◆ TASK INSTRUCTIONS:
Would you copy each line of the data below that has "will"?
[EXTRACTED INFORMATION — start]
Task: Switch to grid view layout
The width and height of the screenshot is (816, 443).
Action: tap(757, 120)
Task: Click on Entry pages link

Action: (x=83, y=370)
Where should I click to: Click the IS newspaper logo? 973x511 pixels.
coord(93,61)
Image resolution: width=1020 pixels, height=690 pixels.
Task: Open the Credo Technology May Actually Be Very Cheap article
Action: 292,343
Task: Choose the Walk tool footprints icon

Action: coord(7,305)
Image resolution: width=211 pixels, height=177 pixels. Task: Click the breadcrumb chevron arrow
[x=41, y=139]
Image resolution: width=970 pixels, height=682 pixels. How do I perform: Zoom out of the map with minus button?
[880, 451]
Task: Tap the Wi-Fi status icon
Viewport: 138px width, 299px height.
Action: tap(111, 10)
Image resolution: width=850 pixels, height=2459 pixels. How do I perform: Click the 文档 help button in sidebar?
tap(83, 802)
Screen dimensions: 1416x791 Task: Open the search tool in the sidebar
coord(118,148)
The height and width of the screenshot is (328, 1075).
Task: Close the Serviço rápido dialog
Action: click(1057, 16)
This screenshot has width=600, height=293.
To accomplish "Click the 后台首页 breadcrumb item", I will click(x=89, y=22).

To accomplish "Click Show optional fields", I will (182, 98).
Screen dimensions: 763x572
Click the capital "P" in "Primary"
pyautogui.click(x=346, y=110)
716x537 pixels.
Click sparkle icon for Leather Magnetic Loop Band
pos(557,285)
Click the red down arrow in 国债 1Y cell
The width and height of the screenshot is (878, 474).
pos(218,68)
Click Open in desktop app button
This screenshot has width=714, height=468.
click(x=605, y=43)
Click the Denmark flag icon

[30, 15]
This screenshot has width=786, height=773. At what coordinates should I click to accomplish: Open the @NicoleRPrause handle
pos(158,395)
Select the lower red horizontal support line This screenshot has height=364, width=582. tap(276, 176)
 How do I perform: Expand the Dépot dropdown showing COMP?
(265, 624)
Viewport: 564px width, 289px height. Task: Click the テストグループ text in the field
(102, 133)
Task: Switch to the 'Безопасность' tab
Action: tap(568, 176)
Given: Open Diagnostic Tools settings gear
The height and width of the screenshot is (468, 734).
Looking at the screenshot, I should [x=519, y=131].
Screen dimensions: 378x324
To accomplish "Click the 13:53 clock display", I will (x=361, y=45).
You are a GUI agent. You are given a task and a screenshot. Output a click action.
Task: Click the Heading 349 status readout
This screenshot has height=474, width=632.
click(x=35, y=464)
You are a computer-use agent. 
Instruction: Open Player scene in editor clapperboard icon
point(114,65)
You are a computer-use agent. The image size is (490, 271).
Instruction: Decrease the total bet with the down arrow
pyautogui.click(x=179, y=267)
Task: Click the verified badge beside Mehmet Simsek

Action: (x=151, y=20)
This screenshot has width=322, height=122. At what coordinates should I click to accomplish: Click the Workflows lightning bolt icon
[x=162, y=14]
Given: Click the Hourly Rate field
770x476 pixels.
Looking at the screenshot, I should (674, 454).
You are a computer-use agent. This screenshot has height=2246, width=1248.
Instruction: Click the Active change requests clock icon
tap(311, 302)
[EXTRACTED INFORMATION — finish]
◆ WRITTEN ANSWER:
To accomplish "Click the 后台首页 breadcrumb item", I will click(x=89, y=22).
To accomplish "Click Show optional fields", I will (182, 98).
To accomplish "Click the 13:53 clock display", I will (x=361, y=45).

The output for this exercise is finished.